GFlowNet Fine-tuning for Diverse Correct Solutions in Mathematical Reasoning Tasks

Ryoichi Takase,Masaya Tsunokake,Yuta Tsuchiya,Shota Inuzuka
2024-10-26
Abstract:Mathematical reasoning problems are among the most challenging, as they typically require an understanding of fundamental laws to solve. The laws are universal, but the derivation of the final answer changes depending on how a problem is approached. When training large language models (LLMs), learning the capability of generating such multiple solutions is essential to accelerate their use in mathematical education. To this end, we train LLMs using generative flow network (GFlowNet). Different from reward-maximizing reinforcement learning (RL), GFlowNet fine-tuning seeks to find diverse solutions by training the LLM whose distribution is proportional to a reward function. In numerical experiments, we evaluate GFlowNet fine-tuning and reward-maximizing RL in terms of accuracy and diversity.
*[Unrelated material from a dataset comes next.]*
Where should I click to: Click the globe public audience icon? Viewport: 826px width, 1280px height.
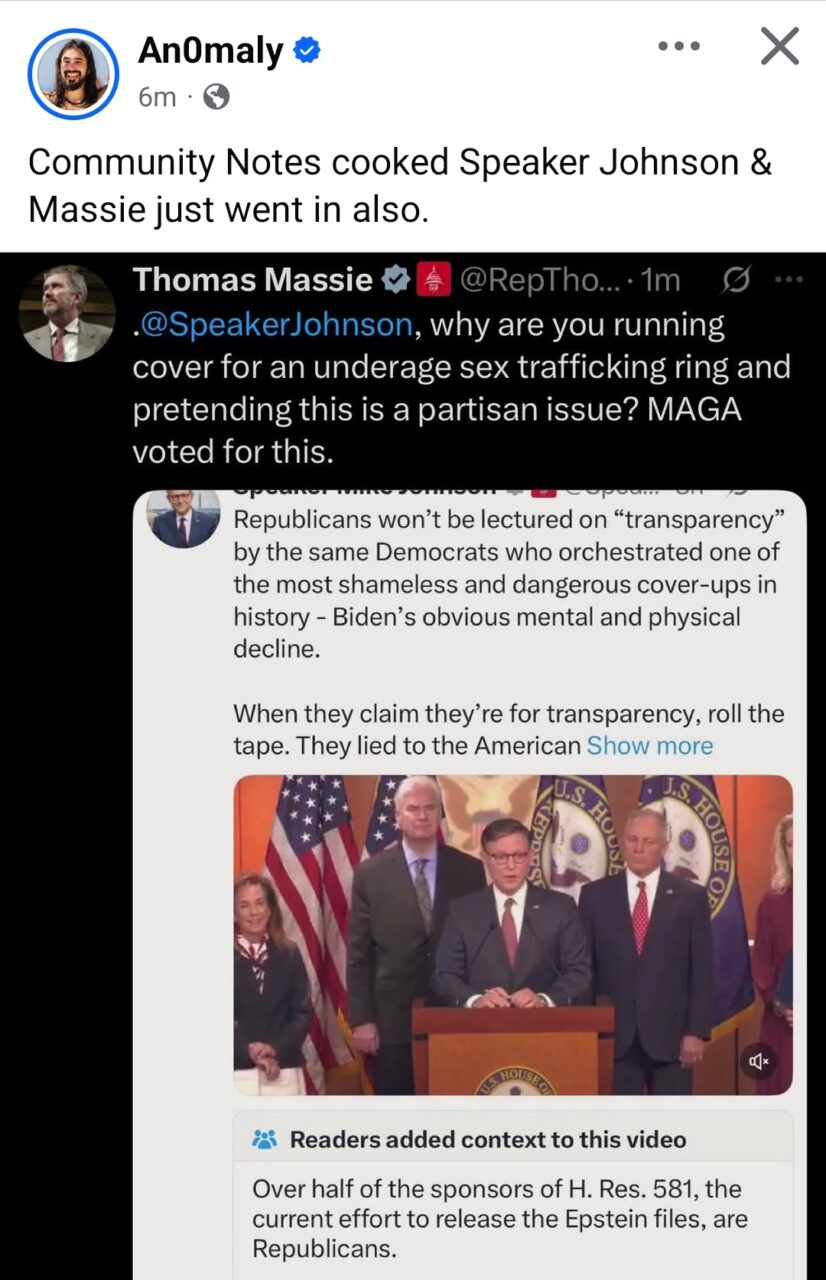pos(216,96)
The results show that GFlowNet fine-tuning derives correct final answers from diverse intermediate reasoning steps, indicating the improvement of the capability of alternative solution generation.
Machine Learning
What problem does this paper attempt to address?
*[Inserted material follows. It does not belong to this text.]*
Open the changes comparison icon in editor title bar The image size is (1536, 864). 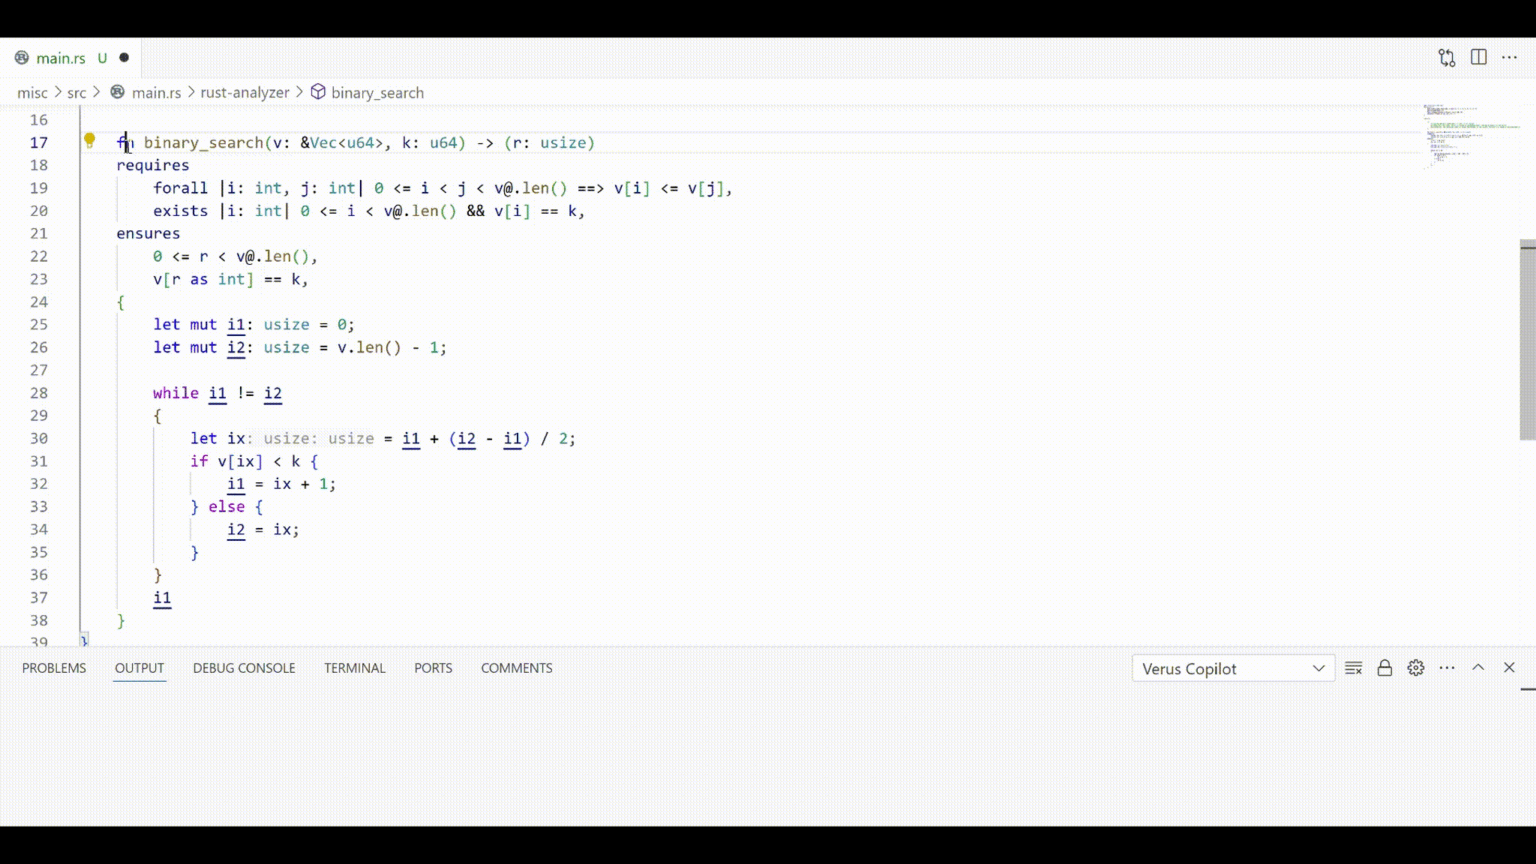[x=1447, y=57]
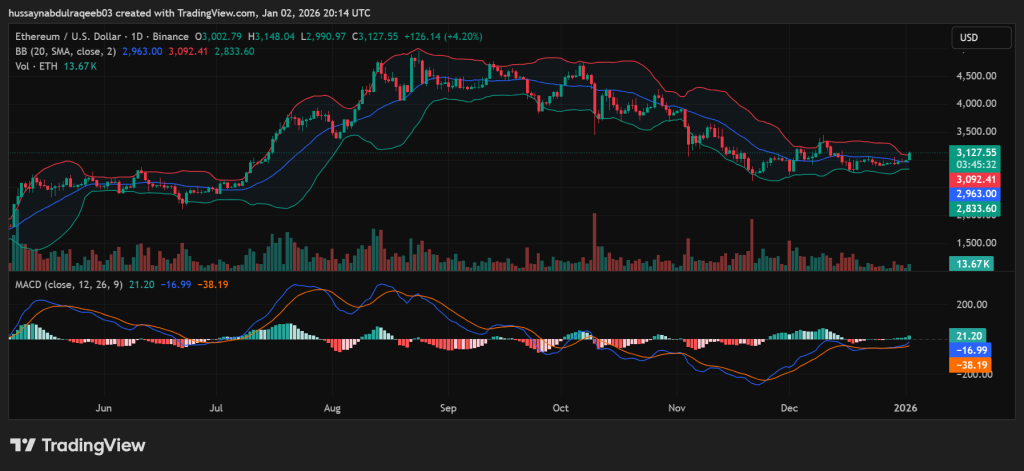Click the orange -38.19 MACD signal tag
The height and width of the screenshot is (471, 1024).
tap(968, 366)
The problem that this paper attempts to solve is how to train large - language models (LLMs) to generate diverse correct solutions in mathematical reasoning tasks. Specifically, the author focuses on: 1. **Increasing the diversity of solutions**: In mathematics education, encouraging students to find multiple solutions from different perspectives helps improve their problem - solving ability and creativity. Therefore, researchers hope to train LLMs to be able to generate diverse solutions, not just find one correct answer. 2. **Maintaining the correctness of the final answer**: Although the solutions can be diverse, the final answer must be correct. This means that it is necessary to ensure that the model can still obtain the correct final result during the process of generating different solutions. To achieve this goal, the author uses the Generative Flow Network (GFlowNet) to fine - tune LLMs. Different from the traditional reinforcement learning (RL) method based on reward maximization, GFlowNet can generate diverse high - reward sequences by adjusting the probability distribution of the model to be proportional to the reward function. This gives GFlowNet a potential advantage in mathematical reasoning tasks, enabling it to generate diverse solutions while maintaining the correctness of the final answer. ### Research questions The paper mainly explores the following two research questions: - **Can GFlowNet generate diverse solutions in mathematical reasoning tasks?** - **What are the differences in accuracy between GFlowNet and the RL method based on reward maximization?** Through experiments, the author evaluated the performance of GFlowNet in terms of accuracy and diversity and compared it with several RL methods based on reward maximization. The experimental results show that GFlowNet can generate more diverse solutions while maintaining the correctness of the final answer.